Lorenzo Biscontin
Qualche giorno fa l’American Association of Wine Economist ha pubblicato sul suo profilo Linkedin il grafico che vedete in copertina.
L’ennesimo interessante grafico di questo profilo che vi consiglio caldamente di seguire. Lo trovate con la sigla AAWE.
Quello che mi ha colpito di più è la capacità dei superalcolici di essere trasversali attraverso i diversi gruppi demografici.
Il vino è polarizzato sulle donne, over 55, con laurea e reddito alto (queste ultime due variabili sono fortemente autocorrelate).
La birra è invece polarizzata all’opposto sugli uomini, 18-34 anni (ricordo che però di fatto si tratta di 21-34, poiché 21 anni è l’età legale per bere negli USA), non laureati e di reddito basso.
I superalcolici invece si distribuiscono in modo omogeneo nelle preferenze dei consumatori USA. C’è solamente una leggera preferenza per i consumatori sotto i 55 anni.
Come mai?
Poi ieri sempre l’AAWE ha pubblicato il grafico trovate qui sotto e che mostra il risultato di questa trasversalità nei consumi di superalcolici.
Nel periodo dal 1999 al 2023 la quota in valore dei superalcolici nel marcato USA di vino+birra+superlcolici è cresciuta dal 28,2% al 42,2%, erodendo quota principalmente dalla birra.
COME MAI? COME HANNO FATTO?
Al di là del fatto che si tratta di una categoria dove prevalgono marche grandi e forti (lo stesso vale per la birra), la ragione secondo me è perché la categoria “superalcolici” in realtà al suo interno è ampiamente eterogenea.
Whisky, Bourbon, Gin, Tequila, Vodka, Rum, Liquori (dolci), Bitters, ecc… sono sotto-categorie molto diverse tra di loro, percepite in modo diverso dal mercato e posizionate in modo diverso dall’industria.
(Se volete possiamo aggiungere che nessuna si focalizza particolarmente sui luoghi, metodi ed ingredienti di produzione, ma questa è un’altra storia).
La proposta di valore, ovvero i valori proposti, al mercato dai marchi che operano nelle diverse sotto-categorie permettono così di soddisfare i diversi segmenti di consumatori (o coorti, come si dice oggi) ed i diversi momenti di consumo.
Orbene, c’è una lezione che il vino può imparare?
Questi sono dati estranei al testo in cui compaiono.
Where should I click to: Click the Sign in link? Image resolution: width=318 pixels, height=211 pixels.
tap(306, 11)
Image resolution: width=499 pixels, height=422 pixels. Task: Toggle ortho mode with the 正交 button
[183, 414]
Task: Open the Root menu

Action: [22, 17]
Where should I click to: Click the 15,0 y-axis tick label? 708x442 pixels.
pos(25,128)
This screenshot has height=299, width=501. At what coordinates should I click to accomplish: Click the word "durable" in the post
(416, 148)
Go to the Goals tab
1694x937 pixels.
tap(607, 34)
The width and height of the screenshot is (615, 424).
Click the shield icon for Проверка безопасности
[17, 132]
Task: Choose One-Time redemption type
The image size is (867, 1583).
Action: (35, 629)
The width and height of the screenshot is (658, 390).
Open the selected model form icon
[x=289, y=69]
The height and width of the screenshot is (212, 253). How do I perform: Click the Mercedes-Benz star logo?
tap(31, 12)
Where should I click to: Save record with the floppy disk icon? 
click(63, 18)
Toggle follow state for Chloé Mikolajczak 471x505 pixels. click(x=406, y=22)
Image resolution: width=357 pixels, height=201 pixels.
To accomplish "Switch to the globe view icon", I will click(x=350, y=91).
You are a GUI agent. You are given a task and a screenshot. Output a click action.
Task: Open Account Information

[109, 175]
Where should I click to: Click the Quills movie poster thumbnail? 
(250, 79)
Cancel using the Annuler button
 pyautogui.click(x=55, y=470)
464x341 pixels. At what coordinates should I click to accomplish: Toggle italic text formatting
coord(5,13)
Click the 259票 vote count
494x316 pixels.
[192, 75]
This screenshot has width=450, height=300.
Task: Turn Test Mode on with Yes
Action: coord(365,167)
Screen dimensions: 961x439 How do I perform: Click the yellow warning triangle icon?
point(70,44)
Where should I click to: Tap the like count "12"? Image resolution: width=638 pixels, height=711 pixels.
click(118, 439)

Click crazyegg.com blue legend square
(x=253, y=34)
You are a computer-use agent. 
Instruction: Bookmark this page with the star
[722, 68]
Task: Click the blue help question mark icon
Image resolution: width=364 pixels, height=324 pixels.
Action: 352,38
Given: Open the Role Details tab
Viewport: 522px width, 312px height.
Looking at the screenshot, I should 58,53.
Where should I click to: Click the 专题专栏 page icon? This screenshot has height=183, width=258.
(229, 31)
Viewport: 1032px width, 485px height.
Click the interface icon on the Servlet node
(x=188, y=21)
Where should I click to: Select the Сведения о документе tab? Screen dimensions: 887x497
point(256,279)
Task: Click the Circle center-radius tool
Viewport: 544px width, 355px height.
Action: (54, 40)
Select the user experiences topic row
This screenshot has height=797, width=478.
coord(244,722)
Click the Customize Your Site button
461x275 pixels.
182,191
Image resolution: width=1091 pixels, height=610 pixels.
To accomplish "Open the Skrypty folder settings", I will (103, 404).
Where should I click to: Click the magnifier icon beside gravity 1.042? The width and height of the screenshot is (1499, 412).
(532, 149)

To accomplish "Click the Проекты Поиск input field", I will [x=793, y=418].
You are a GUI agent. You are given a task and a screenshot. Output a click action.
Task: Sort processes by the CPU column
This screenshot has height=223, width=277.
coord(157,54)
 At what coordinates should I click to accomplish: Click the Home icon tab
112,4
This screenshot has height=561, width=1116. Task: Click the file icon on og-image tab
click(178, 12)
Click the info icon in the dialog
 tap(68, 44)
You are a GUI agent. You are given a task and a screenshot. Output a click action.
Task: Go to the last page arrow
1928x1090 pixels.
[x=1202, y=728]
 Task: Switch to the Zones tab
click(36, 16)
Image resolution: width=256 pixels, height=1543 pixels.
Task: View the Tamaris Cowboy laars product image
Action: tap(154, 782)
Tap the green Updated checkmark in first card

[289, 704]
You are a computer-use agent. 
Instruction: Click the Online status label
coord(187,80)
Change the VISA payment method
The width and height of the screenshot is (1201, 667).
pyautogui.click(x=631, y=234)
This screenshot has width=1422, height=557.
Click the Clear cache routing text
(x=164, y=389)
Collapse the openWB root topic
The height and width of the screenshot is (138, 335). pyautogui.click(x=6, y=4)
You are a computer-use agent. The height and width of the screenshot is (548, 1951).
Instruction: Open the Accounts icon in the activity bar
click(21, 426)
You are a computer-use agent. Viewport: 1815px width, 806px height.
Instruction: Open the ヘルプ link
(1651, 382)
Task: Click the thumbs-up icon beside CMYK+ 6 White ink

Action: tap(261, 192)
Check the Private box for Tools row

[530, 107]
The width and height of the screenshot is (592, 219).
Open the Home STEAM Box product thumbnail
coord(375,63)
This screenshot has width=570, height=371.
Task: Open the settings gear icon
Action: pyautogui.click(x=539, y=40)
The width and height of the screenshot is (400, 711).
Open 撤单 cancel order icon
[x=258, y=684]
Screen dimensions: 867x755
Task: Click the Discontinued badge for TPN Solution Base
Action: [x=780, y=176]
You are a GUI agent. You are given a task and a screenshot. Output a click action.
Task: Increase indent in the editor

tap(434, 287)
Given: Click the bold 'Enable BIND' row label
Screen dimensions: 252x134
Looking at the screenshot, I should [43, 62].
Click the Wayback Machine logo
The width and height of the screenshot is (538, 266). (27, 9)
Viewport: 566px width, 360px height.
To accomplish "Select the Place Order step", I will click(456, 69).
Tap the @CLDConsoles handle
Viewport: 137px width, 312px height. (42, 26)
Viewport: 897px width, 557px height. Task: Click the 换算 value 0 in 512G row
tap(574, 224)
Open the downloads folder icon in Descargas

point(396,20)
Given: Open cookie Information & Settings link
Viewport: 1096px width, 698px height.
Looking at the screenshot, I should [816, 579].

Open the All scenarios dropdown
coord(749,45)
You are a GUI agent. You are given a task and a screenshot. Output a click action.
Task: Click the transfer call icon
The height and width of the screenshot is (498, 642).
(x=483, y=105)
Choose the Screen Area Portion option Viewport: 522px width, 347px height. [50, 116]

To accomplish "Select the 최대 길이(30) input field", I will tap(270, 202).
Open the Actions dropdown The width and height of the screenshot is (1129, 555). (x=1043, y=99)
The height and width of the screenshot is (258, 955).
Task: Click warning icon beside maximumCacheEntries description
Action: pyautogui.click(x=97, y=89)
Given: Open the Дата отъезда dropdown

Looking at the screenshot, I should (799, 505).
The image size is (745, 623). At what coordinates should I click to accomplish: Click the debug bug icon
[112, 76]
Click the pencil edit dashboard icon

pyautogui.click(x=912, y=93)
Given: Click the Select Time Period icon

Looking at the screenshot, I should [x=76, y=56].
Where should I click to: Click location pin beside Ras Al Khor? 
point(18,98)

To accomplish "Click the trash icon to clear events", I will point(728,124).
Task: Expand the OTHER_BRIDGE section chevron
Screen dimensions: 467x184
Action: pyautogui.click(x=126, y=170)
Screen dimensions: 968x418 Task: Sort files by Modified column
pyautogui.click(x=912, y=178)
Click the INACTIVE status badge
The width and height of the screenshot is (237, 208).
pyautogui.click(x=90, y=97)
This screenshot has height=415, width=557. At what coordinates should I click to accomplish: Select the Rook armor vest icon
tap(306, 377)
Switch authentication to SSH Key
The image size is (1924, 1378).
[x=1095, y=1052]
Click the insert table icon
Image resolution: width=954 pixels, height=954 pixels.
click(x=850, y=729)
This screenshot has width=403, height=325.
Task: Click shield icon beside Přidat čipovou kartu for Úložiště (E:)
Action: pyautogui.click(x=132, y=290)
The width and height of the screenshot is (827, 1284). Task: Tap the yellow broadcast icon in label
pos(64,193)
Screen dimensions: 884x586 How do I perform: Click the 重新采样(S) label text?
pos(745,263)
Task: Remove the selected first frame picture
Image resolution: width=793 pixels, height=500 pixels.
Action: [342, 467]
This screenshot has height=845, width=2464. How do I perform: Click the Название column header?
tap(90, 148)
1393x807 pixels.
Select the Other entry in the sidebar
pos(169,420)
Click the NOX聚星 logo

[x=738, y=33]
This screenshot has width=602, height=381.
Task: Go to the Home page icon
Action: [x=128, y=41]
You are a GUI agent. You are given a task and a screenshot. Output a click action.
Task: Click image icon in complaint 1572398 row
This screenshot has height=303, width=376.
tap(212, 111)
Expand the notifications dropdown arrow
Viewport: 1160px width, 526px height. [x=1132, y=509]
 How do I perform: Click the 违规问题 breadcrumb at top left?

Secondo me, molto.
Cosa accumuna un Barolo, un Pinot Grigio delle Venezie, un Fiano, un Montepulciano d’Abruzzo, un Negramaro o un Frappato (solo per restare in Italia) in termini di proposta di valore, ovvero di valori proposti, ovvero di posizionamento? Poco o niente.
Eppure tutti si posizionano sugli stessi valori: territorio, origine, passione, cura, artigianalità, tradizione, famiglia.
Quello che voglio dire è che nella categoria “vino” (italiano) ci sono moltissime sottocategorie ontologicamente diverse che formano un’offerta in grado ampia e variegata in grado di soddisfare i desideri dei diversi segmenti di consumo in termini di servizi (benefits) offerti e prezzo.
Per sfruttare questo potenziale però è necessario cambiare radicalmente l’approccio monoliticamente elitario e scolastico che caratterizza il settore ed adottarne uno nuovo che parta dall’identità VERA dei vini/denominazioni/cantine per rivolgersi con efficacia ai segmenti di consumo più affini.
Va cambiata la PROPOSTA DI VALORE, di cui il liquido è solo uno dei componenti. Il bello è che a livello di settore i vini, inteso come il liquido, per soddisfare meglio il mercato li abbiamo già.